Игорь Сергеевич размял шею, сложил руки «домиком» и изрек задумчиво:
– Час от часу не легче… И что он, отец Фармазон ваш?
– А с чего это он мой? – тут же немного взбудоражился Павлик. – Он не мой вовсе, а свой собственный, вообще-то. Или церковный, если уж рассуждать начать…
Его собеседник с примирительной улыбкой пошел на попятную:
– Да бог бы с ним! И что он, отец Фармазон-то этот?
– Да мы с ним один раз схлестнулись, как раз про бессмертие спич и зашел. Про душу, бога и прочие абстракции. Я его в лоб тогда и спросил: а что это такое – душа? Объясни, говорю, святой отец, мне неразумному! Вот он и начал мне сиськи мять… Ну не мне, конечно, – Павлик чуть смутился и виновато поглядел на Игоря Сергеевича. – Вы меня за жаргон уж извините, – милая же улыбка получалась у него в такие моменты, искренняя, – привык так, не выбирая слов особо.

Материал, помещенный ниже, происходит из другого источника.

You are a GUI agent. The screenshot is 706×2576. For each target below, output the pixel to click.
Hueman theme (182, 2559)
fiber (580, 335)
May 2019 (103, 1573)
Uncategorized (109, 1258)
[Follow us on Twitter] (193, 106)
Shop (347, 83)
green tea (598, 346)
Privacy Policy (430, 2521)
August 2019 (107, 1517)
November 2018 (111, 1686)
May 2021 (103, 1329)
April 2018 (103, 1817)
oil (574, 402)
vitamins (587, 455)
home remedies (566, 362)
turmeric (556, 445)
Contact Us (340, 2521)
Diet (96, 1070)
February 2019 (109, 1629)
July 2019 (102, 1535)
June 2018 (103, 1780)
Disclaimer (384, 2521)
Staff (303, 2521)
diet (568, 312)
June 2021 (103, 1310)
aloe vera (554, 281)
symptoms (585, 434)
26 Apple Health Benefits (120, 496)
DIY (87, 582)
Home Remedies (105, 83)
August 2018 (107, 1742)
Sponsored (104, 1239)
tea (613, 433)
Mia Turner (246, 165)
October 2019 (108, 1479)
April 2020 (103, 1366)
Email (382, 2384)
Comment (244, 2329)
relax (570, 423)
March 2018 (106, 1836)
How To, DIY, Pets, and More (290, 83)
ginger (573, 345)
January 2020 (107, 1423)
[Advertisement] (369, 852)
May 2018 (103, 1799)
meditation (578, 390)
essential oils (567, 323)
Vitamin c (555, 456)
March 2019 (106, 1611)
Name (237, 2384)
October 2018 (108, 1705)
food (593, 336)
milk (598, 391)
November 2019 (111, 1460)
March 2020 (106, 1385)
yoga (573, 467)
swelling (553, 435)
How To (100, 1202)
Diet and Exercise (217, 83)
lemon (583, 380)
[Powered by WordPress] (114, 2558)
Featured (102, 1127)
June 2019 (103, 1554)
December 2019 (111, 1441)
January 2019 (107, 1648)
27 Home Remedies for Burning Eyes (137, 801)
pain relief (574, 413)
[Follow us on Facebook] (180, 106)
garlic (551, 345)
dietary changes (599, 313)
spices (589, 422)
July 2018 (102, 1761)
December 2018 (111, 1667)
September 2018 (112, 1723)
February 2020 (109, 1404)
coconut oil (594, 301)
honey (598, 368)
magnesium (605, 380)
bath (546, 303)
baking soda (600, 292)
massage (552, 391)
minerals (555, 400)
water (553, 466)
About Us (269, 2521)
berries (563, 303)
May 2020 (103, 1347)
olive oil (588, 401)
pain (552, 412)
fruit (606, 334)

К Игорю Сергеевичу вернулось его обычное благодушное состояние, он со смехом замахал на юношу руками:
– Да бросьте вы, Павел, расшаркиваться. Продолжайте лучше про отца Фармазона этого.
– А что тут продолжать-то? Тут и продолжать нечего: мял он сиськи, мял, но по существу-то ему сказать абсолютно и нечего! Все про вечное мне рассказывал, про нечто этакое, невещественное!.. А я ему – давайте, знаете ли, святой отец, без «воды» этой вашей! Вы мне конкретно скажите: что это такое – душа, про которую вы в храме своем прихожанам вещаете? Так он полчаса мне про невещественное и непознаваемое и расписывал, но, кроме как про то, что вечная она, душа то есть, так ничего толком сказать и не смог. А потом еще и про их батюшку брякнул – помер недавно батюшка у них. Я его опять в лоб спрашиваю: каким макаром батюшка умер, если он, батюшка, в смысле, – душа вечная?
– И? – Игорю Сергеевичу разговор опять стал явно интересен.
– А что – «и»? – Павлик широко взмахнул рукой. – Тут он вообще в лужу сел, после вопроса этого моего. Не, говорит, так-то если рассуждать, то оно, конечно, живой, дескать, батюшка-то. А я ему опять: так жив он или помер?!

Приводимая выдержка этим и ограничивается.